### INPUT MATERIAL
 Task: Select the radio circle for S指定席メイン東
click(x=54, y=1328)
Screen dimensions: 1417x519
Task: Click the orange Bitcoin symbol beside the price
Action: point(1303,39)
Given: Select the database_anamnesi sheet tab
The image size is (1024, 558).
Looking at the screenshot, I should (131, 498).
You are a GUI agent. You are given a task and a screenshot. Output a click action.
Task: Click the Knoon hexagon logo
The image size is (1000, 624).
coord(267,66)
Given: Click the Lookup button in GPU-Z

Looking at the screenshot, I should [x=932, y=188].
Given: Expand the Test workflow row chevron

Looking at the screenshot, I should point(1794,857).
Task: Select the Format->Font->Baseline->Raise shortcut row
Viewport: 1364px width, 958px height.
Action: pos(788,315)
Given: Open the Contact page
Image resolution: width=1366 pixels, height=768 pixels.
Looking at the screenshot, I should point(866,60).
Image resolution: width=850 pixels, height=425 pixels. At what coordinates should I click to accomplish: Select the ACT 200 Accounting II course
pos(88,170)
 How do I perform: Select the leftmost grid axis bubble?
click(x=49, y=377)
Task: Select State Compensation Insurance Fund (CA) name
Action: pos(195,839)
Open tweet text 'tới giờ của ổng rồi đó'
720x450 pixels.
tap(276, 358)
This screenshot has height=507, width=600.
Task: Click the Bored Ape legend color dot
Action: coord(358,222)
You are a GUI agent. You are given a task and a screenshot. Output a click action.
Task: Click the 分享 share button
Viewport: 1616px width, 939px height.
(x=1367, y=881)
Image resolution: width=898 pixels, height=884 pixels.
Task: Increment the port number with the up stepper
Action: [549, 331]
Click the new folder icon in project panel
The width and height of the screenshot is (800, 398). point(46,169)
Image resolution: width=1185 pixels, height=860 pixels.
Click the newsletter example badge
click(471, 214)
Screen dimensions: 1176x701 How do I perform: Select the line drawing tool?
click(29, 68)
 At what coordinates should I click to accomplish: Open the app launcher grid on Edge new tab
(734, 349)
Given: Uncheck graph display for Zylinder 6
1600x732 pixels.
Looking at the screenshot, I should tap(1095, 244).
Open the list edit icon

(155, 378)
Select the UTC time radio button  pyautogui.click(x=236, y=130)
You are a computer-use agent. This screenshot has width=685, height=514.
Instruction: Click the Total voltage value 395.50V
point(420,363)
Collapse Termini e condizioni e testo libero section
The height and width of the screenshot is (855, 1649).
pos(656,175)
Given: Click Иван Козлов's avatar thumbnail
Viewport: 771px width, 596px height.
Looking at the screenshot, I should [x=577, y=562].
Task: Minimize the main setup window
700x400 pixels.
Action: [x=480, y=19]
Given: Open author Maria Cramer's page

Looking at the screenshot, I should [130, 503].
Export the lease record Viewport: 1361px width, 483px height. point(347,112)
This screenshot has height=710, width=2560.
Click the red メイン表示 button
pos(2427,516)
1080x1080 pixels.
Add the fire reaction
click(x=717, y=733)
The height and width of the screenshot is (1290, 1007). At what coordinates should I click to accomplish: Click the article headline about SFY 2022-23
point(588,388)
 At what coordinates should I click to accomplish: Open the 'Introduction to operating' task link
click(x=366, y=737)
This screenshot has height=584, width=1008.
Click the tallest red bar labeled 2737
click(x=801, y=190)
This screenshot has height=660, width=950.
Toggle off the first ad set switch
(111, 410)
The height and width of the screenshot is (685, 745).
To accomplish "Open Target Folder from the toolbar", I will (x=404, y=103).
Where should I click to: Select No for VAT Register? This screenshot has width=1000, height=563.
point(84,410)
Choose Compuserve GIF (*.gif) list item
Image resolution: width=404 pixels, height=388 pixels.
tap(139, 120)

### EXERCISE PROMPT
Both end lines included, restate word for word the lines above from the line with "Select the UTC" to the line with "Task: Minimize the main setup window", and nothing else.

### WRITTEN RESPONSE
Select the UTC time radio button  pyautogui.click(x=236, y=130)
You are a computer-use agent. This screenshot has width=685, height=514.
Instruction: Click the Total voltage value 395.50V
point(420,363)
Collapse Termini e condizioni e testo libero section
The height and width of the screenshot is (855, 1649).
pos(656,175)
Given: Click Иван Козлов's avatar thumbnail
Viewport: 771px width, 596px height.
Looking at the screenshot, I should [x=577, y=562].
Task: Minimize the main setup window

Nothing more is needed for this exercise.